Driving past the ground.
Hearing a result second-hand.
Reaching for your phone before remembering the problems are no longer yours to solve.

Because while football clubs are organisations on paper, that is not what they become to the people who give themselves fully to them.

They become memory.
Routine.
Family.
Responsibility.
Pressure.
Purpose.
Belonging.

For twenty years my life revolved around a football club.

Not casually.

Completely.

The worrying.
The caring.
The lobbying for something better.
The meetings.
The negotiations.
The endless messages.
The politics.
The rules.
The controversy.
The despair.
The elation.

The exhausting emotional weight of knowing people depended on you.

There is a heaviness to long-term leadership in grassroots sport that is difficult to explain to outsiders. You carry problems home with you. You replay conversations late at night. You absorb conflict. You feel responsible for things far beyond your control.

And over time the lines blur.

The club stops being something you do and starts becoming part of who you are.

There were times she consumed me completely.

Times football sat at the dinner table with us.
Times the phone never stopped.
Times I was physically present with my family but mentally somewhere else solving football problems.

Times I was tired in a way that sleep never really fixed.

But love and exhaustion often sit side by side in community sport.

That is the truth nobody really says out loud.

You cannot care deeply for twenty years without giving away pieces of yourself in the process.

And yet somehow you keep going because you love the game.

Or perhaps more accurately, because you love the people inside the game.

Thousands of people.

That is what strikes me most as I look back now.

Thousands of people well met.

Children who became adults before my eyes.
Parents who became lifelong friends.
Volunteers who quietly gave everything.
Coaches obsessed with helping players improve.
The football tragics.
The sideline debaters.
The canteen workers.
The dreamers.

People just like me who care deeply about football.

That is what the club really gave me.

Not titles.

Not positions.

People.

Wonderful people.

And in many ways she gave me my life.

She gave me a husband.

She gave me a new professional direction through football.

She gave me purpose during years when I desperately needed it.

She gave me experiences I never could have imagined as a younger woman standing on the outside of the game.

She gave me heartbreak too.

And stress.
And pressure.
And moments where the responsibility felt impossibly heavy.
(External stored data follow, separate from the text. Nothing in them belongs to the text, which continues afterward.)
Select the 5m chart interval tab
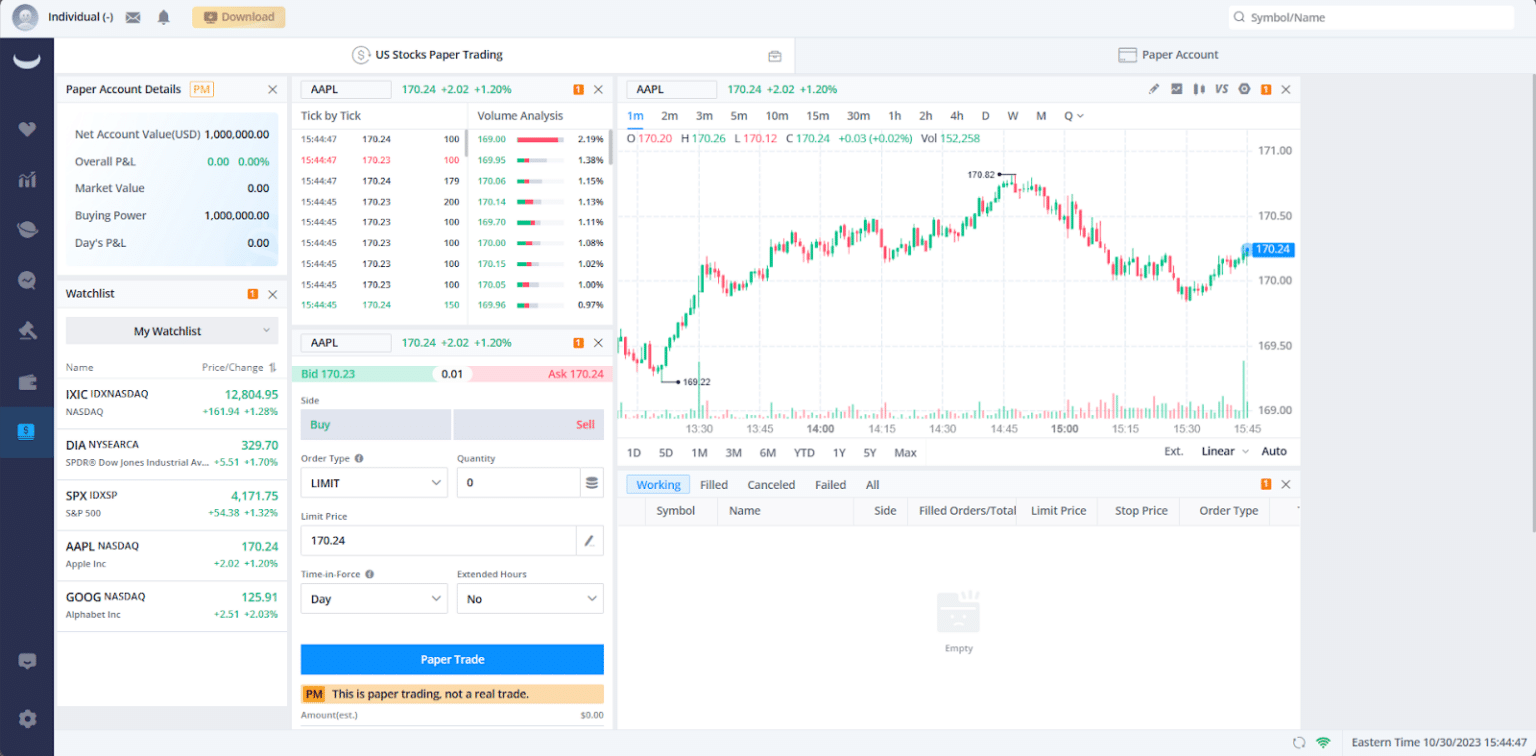 point(738,116)
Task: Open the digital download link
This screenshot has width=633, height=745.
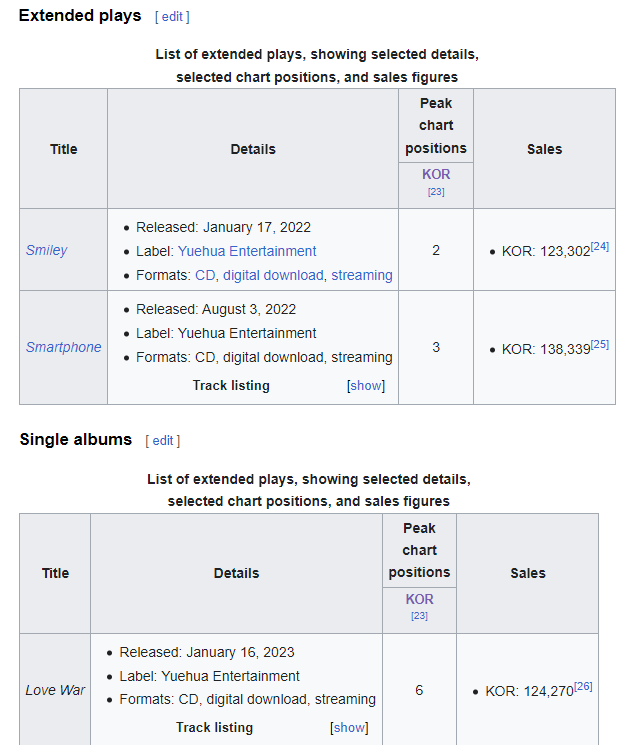Action: (273, 275)
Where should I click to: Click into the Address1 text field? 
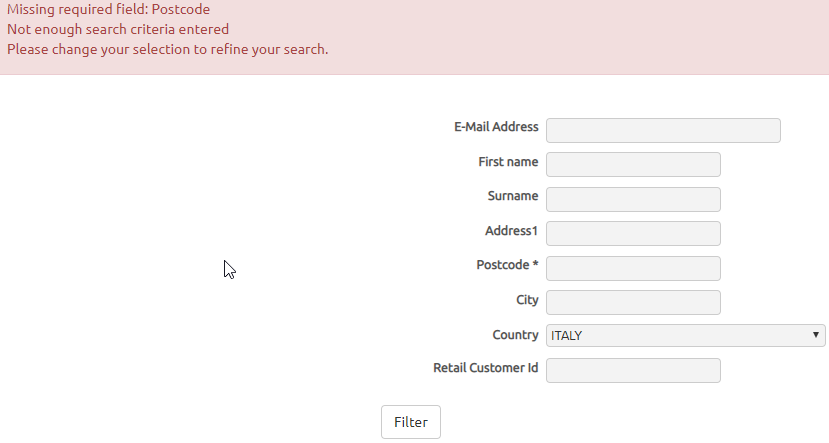[633, 233]
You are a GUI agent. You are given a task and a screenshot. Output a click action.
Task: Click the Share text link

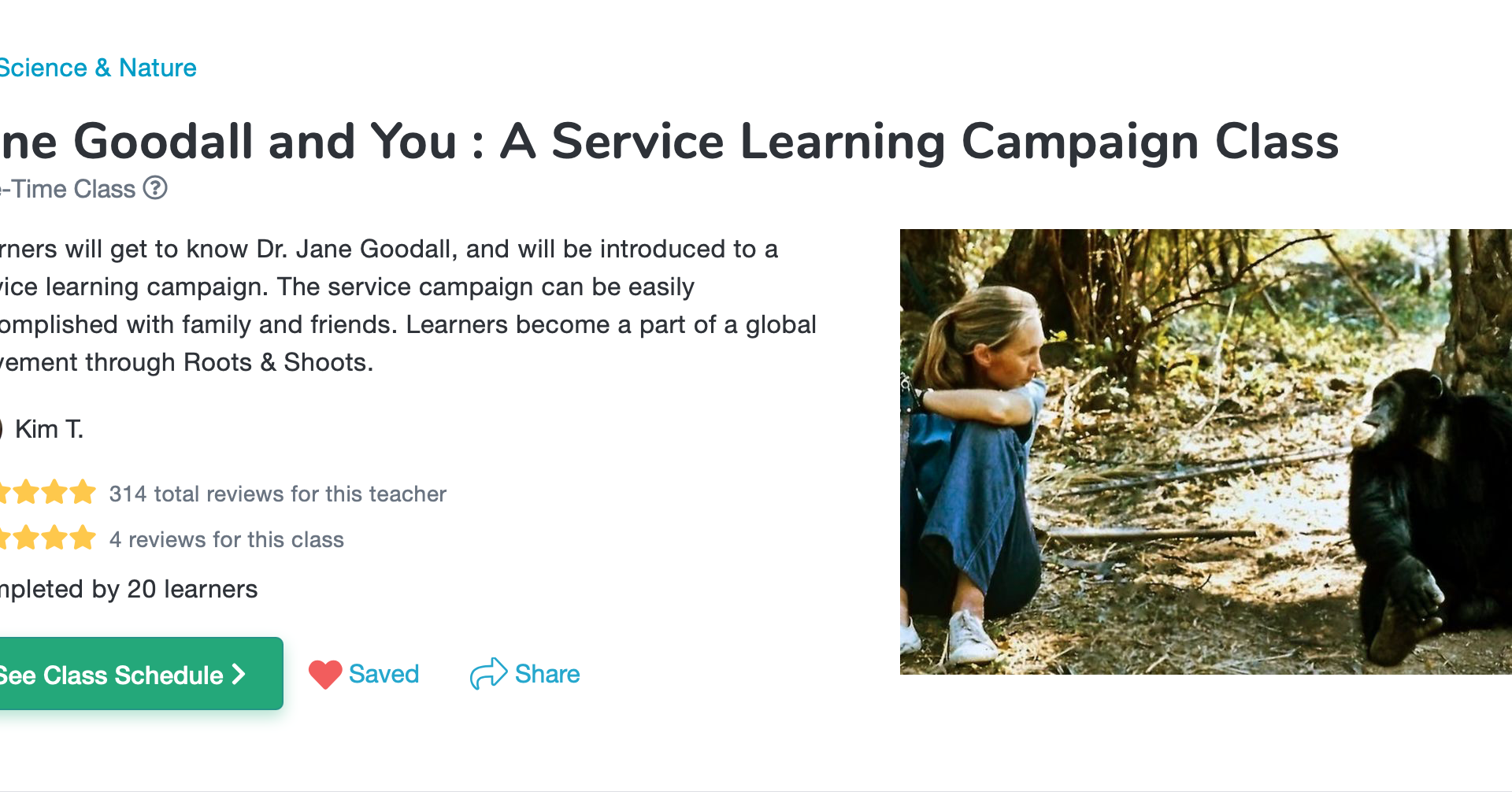tap(547, 674)
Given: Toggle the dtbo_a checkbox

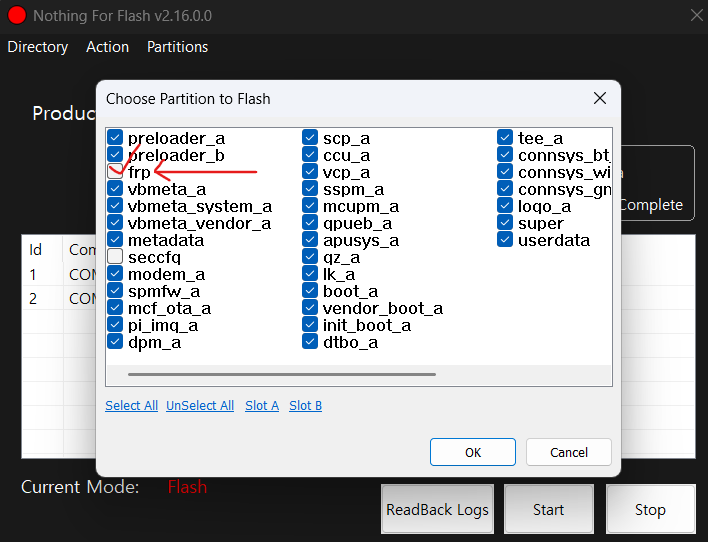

But even now, after all the complexity that comes with long involvement, I cannot look back with bitterness.

Only contemplation.

And sadness.

Because what an extraordinary privilege it is to spend twenty years caring deeply about something.

To belong somewhere fully.

To stand beside pitches in winter under lights and hear footballs striking fences in the dark.
To smell wet grass, coffee and rain soaked jackets.
To walk through a ground and instinctively scan for problems before you even realise you are doing it.

Those rhythms become part of your nervous system.

That is why leaving feels so strange.

The world has not ended.

The games still happen.
The lights still come on.
People move forward.

But quietly, privately, something inside me has shifted.

I miss her more than I thought I would.

Not because she was perfect.

But because she was home for a very long time.

And I do not yet entirely know who I am without her.

Perhaps that understanding only comes later.

Right now there is mostly just silence where noise used to be.

And an ache I am still learning how to carry.